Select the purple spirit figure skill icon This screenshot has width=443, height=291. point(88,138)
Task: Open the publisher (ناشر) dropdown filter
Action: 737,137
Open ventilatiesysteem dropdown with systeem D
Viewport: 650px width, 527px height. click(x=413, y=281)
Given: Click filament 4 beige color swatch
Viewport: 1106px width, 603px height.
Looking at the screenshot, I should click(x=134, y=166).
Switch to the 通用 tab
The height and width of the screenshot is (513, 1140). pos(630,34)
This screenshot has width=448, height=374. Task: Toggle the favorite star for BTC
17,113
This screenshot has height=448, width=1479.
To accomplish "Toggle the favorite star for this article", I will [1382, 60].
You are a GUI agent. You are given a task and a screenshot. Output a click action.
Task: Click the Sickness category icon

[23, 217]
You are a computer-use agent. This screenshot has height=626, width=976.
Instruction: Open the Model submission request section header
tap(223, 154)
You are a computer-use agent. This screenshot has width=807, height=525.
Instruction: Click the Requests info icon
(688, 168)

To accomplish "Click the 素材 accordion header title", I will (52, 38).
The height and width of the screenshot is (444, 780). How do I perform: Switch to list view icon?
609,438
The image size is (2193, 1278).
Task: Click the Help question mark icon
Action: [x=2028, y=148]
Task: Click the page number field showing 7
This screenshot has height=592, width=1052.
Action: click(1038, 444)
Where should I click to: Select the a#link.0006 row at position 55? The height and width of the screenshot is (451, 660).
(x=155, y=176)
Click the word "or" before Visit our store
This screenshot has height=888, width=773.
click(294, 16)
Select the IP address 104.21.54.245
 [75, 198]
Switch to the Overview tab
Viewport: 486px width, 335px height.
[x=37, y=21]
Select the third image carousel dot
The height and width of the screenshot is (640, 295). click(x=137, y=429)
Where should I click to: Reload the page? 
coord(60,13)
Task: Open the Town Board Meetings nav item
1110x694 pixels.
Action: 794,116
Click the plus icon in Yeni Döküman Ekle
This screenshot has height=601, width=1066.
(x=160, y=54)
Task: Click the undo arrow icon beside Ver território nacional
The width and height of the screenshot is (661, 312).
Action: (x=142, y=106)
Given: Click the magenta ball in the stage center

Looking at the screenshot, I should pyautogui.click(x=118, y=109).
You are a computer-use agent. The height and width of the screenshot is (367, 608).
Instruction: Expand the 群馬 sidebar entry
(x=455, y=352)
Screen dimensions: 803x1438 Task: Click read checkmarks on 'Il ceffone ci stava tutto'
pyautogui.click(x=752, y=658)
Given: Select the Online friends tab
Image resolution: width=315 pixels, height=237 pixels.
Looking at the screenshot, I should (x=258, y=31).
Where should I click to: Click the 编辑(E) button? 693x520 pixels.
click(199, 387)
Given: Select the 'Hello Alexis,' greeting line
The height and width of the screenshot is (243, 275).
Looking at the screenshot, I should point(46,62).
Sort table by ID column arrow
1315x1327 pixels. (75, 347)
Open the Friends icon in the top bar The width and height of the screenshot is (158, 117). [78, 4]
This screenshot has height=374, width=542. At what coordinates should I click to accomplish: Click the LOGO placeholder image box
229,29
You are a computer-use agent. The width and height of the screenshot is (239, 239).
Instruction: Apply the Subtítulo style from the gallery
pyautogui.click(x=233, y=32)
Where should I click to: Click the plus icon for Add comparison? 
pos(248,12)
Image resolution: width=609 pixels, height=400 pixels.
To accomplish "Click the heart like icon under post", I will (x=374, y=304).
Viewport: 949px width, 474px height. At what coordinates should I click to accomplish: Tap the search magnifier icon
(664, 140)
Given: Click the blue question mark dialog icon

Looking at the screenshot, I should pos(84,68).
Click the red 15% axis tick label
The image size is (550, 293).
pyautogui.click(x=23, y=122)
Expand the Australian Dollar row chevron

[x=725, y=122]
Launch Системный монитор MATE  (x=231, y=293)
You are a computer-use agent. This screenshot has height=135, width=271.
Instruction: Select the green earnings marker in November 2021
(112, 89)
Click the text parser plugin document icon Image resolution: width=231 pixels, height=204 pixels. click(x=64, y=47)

## Exercise
Output the records once more, exactly as they stand.

## The completed task
Select the purple spirit figure skill icon This screenshot has width=443, height=291. point(88,138)
Task: Open the publisher (ناشر) dropdown filter
Action: 737,137
Open ventilatiesysteem dropdown with systeem D
Viewport: 650px width, 527px height. click(x=413, y=281)
Given: Click filament 4 beige color swatch
Viewport: 1106px width, 603px height.
Looking at the screenshot, I should click(x=134, y=166).
Switch to the 通用 tab
The height and width of the screenshot is (513, 1140). pos(630,34)
This screenshot has width=448, height=374. Task: Toggle the favorite star for BTC
17,113
This screenshot has height=448, width=1479.
To accomplish "Toggle the favorite star for this article", I will [1382, 60].
You are a GUI agent. You are given a task and a screenshot. Output a click action.
Task: Click the Sickness category icon

[23, 217]
You are a computer-use agent. This screenshot has height=626, width=976.
Instruction: Open the Model submission request section header
tap(223, 154)
You are a computer-use agent. This screenshot has width=807, height=525.
Instruction: Click the Requests info icon
(688, 168)

To accomplish "Click the 素材 accordion header title", I will (52, 38).
The height and width of the screenshot is (444, 780). How do I perform: Switch to list view icon?
609,438
The image size is (2193, 1278).
Task: Click the Help question mark icon
Action: [x=2028, y=148]
Task: Click the page number field showing 7
This screenshot has height=592, width=1052.
Action: click(1038, 444)
Where should I click to: Select the a#link.0006 row at position 55? The height and width of the screenshot is (451, 660).
(x=155, y=176)
Click the word "or" before Visit our store
This screenshot has height=888, width=773.
click(294, 16)
Select the IP address 104.21.54.245
 [75, 198]
Switch to the Overview tab
Viewport: 486px width, 335px height.
[x=37, y=21]
Select the third image carousel dot
The height and width of the screenshot is (640, 295). click(x=137, y=429)
Where should I click to: Reload the page? 
coord(60,13)
Task: Open the Town Board Meetings nav item
1110x694 pixels.
Action: 794,116
Click the plus icon in Yeni Döküman Ekle
This screenshot has height=601, width=1066.
(x=160, y=54)
Task: Click the undo arrow icon beside Ver território nacional
The width and height of the screenshot is (661, 312).
Action: (x=142, y=106)
Given: Click the magenta ball in the stage center

Looking at the screenshot, I should pyautogui.click(x=118, y=109).
You are a computer-use agent. The height and width of the screenshot is (367, 608).
Instruction: Expand the 群馬 sidebar entry
(x=455, y=352)
Screen dimensions: 803x1438 Task: Click read checkmarks on 'Il ceffone ci stava tutto'
pyautogui.click(x=752, y=658)
Given: Select the Online friends tab
Image resolution: width=315 pixels, height=237 pixels.
Looking at the screenshot, I should (x=258, y=31).
Where should I click to: Click the 编辑(E) button? 693x520 pixels.
click(199, 387)
Given: Select the 'Hello Alexis,' greeting line
The height and width of the screenshot is (243, 275).
Looking at the screenshot, I should point(46,62).
Sort table by ID column arrow
1315x1327 pixels. (75, 347)
Open the Friends icon in the top bar The width and height of the screenshot is (158, 117). [78, 4]
This screenshot has height=374, width=542. At what coordinates should I click to accomplish: Click the LOGO placeholder image box
229,29
You are a computer-use agent. The width and height of the screenshot is (239, 239).
Instruction: Apply the Subtítulo style from the gallery
pyautogui.click(x=233, y=32)
Where should I click to: Click the plus icon for Add comparison? 
pos(248,12)
Image resolution: width=609 pixels, height=400 pixels.
To accomplish "Click the heart like icon under post", I will (x=374, y=304).
Viewport: 949px width, 474px height. At what coordinates should I click to accomplish: Tap the search magnifier icon
(664, 140)
Given: Click the blue question mark dialog icon

Looking at the screenshot, I should pos(84,68).
Click the red 15% axis tick label
The image size is (550, 293).
pyautogui.click(x=23, y=122)
Expand the Australian Dollar row chevron

[x=725, y=122]
Launch Системный монитор MATE  (x=231, y=293)
You are a computer-use agent. This screenshot has height=135, width=271.
Instruction: Select the green earnings marker in November 2021
(112, 89)
Click the text parser plugin document icon Image resolution: width=231 pixels, height=204 pixels. click(x=64, y=47)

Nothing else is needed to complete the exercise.